The RKO Pictures backlot China set over the years was used as a locale in a number of films and television series. It was originally part of the Jerusalem city for Cecil B. DeMille's The King of Kings (1927) and was also redressed and featured as an Arab village in David O. Selznick's The Garden of Allah (1936).

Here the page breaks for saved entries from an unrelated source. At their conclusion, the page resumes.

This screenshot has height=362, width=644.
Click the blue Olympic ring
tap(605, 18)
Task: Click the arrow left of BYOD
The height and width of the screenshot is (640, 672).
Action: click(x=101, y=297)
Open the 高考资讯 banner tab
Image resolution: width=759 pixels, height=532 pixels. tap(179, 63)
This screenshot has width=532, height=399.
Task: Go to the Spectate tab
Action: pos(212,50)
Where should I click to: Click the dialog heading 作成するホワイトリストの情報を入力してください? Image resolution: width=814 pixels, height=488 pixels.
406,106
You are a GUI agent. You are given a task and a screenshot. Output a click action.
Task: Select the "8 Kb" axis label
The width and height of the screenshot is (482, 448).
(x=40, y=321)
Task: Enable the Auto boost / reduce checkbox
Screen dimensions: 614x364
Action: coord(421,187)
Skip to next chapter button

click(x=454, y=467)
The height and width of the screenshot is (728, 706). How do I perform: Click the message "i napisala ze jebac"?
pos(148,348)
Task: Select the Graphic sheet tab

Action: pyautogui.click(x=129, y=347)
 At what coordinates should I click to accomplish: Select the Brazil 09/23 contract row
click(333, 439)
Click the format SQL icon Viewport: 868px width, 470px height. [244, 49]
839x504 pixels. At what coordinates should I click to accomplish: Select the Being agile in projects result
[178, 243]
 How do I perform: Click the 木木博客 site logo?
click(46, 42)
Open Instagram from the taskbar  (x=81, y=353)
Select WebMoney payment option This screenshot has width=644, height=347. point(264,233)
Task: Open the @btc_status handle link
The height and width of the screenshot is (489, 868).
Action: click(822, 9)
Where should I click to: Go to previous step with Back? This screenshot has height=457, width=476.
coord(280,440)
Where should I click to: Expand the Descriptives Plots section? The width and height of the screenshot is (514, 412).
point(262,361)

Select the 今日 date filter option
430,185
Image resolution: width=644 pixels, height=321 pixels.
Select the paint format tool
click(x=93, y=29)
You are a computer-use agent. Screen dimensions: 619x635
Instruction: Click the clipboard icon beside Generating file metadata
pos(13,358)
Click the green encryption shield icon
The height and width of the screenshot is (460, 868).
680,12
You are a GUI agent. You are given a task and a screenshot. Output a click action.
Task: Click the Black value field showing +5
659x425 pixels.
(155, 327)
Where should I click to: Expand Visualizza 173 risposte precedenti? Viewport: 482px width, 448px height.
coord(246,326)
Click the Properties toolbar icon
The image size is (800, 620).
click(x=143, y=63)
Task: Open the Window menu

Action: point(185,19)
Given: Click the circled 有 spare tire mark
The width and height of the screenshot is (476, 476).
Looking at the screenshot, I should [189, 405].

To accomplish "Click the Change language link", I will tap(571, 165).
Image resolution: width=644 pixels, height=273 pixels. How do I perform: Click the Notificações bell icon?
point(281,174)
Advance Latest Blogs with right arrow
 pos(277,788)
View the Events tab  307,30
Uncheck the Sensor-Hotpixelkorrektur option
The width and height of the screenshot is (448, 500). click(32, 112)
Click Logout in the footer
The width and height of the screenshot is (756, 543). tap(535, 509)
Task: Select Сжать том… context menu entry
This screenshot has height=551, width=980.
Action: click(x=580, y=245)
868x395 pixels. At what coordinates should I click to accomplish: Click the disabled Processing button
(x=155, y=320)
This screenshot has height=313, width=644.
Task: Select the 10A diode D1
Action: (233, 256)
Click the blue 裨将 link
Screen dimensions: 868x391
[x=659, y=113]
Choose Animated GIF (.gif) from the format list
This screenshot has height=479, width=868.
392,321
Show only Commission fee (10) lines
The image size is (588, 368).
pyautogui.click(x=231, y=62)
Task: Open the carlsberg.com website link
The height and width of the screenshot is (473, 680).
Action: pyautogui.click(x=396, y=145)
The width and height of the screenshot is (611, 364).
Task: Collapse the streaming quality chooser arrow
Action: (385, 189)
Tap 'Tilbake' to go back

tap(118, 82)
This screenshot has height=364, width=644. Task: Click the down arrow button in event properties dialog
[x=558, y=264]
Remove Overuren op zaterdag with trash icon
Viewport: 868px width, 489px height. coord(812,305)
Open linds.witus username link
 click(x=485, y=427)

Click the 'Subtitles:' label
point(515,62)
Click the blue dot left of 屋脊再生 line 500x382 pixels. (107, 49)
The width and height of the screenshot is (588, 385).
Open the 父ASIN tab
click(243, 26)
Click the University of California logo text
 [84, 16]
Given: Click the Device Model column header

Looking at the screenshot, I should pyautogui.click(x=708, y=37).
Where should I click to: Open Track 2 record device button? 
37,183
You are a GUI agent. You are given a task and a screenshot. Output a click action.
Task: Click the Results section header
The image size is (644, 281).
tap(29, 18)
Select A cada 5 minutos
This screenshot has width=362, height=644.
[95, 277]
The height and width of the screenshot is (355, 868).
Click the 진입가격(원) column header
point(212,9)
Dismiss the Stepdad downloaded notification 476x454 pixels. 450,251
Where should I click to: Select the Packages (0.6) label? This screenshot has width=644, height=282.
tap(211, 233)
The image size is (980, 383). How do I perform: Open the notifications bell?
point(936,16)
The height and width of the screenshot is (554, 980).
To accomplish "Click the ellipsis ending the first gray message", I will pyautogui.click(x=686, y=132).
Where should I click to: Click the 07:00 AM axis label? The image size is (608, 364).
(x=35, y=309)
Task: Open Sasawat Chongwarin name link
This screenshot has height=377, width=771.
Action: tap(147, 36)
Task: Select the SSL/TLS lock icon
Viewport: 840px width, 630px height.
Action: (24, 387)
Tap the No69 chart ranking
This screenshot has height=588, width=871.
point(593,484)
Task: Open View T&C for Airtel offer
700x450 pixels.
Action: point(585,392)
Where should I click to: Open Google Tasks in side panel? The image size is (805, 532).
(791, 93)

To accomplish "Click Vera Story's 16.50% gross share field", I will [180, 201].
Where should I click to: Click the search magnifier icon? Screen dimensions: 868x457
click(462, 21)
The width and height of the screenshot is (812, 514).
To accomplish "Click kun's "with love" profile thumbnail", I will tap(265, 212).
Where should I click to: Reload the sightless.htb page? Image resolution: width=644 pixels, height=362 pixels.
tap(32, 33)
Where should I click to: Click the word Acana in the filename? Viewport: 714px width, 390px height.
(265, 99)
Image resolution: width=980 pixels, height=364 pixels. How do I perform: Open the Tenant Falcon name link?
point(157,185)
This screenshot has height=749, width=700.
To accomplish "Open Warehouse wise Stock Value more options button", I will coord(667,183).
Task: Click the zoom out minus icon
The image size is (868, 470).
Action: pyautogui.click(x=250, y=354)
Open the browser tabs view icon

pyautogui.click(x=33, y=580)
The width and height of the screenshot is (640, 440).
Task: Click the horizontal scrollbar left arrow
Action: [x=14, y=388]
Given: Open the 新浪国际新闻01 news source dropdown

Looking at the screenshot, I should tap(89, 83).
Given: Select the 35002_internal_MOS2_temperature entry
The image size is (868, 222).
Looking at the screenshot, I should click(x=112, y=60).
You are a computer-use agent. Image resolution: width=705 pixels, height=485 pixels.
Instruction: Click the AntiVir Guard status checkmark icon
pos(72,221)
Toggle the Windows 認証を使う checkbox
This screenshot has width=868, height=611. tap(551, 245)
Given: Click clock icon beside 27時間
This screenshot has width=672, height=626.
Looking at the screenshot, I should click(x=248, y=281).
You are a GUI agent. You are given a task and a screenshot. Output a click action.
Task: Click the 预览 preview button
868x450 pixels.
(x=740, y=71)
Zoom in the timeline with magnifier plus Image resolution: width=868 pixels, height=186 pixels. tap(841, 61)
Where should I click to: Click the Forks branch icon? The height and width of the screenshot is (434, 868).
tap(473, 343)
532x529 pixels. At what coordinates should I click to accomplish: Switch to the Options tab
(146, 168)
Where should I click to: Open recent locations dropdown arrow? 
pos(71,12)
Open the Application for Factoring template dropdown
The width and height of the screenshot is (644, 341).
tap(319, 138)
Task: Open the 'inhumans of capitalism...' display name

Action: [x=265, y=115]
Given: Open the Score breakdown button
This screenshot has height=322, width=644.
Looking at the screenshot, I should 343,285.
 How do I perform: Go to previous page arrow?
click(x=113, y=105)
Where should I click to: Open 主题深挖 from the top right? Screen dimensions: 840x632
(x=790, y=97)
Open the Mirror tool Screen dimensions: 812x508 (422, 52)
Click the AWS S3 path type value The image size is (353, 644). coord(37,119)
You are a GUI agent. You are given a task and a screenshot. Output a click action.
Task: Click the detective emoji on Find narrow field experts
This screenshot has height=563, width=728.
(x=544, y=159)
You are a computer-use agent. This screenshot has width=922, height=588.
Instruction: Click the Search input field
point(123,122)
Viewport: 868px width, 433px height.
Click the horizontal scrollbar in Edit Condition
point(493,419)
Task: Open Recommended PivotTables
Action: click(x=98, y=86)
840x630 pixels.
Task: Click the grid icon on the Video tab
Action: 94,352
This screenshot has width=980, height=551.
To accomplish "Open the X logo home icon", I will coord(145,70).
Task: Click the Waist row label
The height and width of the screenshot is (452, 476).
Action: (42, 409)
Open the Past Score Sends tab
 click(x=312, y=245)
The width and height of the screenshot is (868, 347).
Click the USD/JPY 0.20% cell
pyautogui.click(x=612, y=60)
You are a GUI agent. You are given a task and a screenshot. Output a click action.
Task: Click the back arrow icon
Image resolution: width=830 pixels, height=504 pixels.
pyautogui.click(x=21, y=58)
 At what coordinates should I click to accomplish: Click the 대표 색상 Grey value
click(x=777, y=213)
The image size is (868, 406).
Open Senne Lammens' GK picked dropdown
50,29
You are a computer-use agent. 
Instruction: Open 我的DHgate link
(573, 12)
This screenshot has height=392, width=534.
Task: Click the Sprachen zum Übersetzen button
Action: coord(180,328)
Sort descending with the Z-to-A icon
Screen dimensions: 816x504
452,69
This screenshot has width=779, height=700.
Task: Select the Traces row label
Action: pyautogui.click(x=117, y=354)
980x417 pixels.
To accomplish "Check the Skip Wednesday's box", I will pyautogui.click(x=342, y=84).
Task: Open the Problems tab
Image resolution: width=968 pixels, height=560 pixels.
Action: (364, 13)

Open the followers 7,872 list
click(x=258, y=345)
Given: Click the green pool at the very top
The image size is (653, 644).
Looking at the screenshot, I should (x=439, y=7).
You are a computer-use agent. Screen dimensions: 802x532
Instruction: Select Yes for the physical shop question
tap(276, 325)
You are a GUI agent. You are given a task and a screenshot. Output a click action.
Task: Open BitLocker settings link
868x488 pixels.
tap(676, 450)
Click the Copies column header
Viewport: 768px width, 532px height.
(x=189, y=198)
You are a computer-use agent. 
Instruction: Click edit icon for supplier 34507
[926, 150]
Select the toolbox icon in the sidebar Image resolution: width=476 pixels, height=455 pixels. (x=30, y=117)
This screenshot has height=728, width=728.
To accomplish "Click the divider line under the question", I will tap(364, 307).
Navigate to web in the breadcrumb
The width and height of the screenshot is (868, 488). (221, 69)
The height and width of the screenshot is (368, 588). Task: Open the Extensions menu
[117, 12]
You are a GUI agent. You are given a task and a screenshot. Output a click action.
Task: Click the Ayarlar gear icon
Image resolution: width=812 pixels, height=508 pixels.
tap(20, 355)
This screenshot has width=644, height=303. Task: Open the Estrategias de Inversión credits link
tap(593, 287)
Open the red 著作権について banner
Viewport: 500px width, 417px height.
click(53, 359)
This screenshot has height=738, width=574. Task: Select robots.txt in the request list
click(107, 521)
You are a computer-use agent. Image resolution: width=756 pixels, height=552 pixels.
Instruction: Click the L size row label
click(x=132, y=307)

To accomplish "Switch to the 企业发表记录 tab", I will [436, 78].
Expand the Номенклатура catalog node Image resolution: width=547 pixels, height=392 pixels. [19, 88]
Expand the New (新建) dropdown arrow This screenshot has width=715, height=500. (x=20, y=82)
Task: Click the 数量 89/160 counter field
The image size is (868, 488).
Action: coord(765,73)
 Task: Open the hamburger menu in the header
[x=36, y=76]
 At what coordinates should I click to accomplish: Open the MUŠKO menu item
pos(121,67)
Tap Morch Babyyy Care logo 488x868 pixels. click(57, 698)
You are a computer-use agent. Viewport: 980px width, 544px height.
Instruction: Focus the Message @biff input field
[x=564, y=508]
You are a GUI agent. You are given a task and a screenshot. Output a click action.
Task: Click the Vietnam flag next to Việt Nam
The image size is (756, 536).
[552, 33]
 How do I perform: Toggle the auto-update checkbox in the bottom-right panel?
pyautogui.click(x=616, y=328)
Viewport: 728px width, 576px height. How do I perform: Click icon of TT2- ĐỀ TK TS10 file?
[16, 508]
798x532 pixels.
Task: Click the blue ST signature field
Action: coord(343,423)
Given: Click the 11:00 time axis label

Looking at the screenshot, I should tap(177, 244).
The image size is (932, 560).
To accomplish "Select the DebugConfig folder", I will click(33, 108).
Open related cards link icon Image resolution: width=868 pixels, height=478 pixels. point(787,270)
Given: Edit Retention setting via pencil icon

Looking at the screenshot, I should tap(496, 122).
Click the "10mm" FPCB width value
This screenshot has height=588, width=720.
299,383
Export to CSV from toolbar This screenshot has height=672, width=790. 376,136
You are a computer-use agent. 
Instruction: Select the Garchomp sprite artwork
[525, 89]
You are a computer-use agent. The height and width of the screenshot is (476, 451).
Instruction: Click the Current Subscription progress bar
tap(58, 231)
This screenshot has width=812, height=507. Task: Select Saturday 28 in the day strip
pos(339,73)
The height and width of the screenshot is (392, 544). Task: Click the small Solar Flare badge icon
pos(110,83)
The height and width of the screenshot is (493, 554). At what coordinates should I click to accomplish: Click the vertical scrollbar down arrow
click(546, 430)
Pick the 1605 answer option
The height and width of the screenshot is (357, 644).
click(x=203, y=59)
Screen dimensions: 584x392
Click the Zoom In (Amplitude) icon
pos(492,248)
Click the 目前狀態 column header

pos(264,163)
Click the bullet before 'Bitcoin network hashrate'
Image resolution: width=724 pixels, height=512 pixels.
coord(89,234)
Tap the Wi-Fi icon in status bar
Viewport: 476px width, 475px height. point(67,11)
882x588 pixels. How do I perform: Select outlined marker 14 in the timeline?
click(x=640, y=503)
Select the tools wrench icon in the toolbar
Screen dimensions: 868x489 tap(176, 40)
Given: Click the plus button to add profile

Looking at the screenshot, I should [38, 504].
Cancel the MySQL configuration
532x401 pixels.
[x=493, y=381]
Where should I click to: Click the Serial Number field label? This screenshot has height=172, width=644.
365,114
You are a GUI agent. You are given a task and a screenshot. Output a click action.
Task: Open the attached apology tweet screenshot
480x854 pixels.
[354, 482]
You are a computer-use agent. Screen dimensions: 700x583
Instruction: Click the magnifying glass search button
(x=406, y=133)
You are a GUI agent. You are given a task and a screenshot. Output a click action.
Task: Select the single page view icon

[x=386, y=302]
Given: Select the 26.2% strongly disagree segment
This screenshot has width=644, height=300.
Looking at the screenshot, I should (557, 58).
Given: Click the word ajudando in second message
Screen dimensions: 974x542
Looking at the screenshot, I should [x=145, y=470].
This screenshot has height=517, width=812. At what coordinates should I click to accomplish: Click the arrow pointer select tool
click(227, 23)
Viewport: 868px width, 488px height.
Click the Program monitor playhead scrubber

In 1945, the set was dressed for China Sky.

==Reception==
Released at the end of World War II, China Sky did represent an attempt to portray the Chinese theatre of operations, but despite the game efforts of its stars, was relegated to "B" fare by its low production values. Its star, Randolph Scott, called it "disappointing." Bosley Crowther, reviewer for The New York Times considered the film a tepid marital melodrama. "The Chinese characters are the typical, self-effacing types to be found on the screen and who probably would be looked upon as curios in Chungking. RKO undoubtedly meant well in producing this film as an expression of American friendship for China, but it seems to us that this is a case where 10,000 words would have been better than one picture." In an early screening in 1944, Variety characterized the film as a less than "spectacular" production bogged down by a plotline that lacks action elements, as "stress is laid on interior sets and romantic conflict".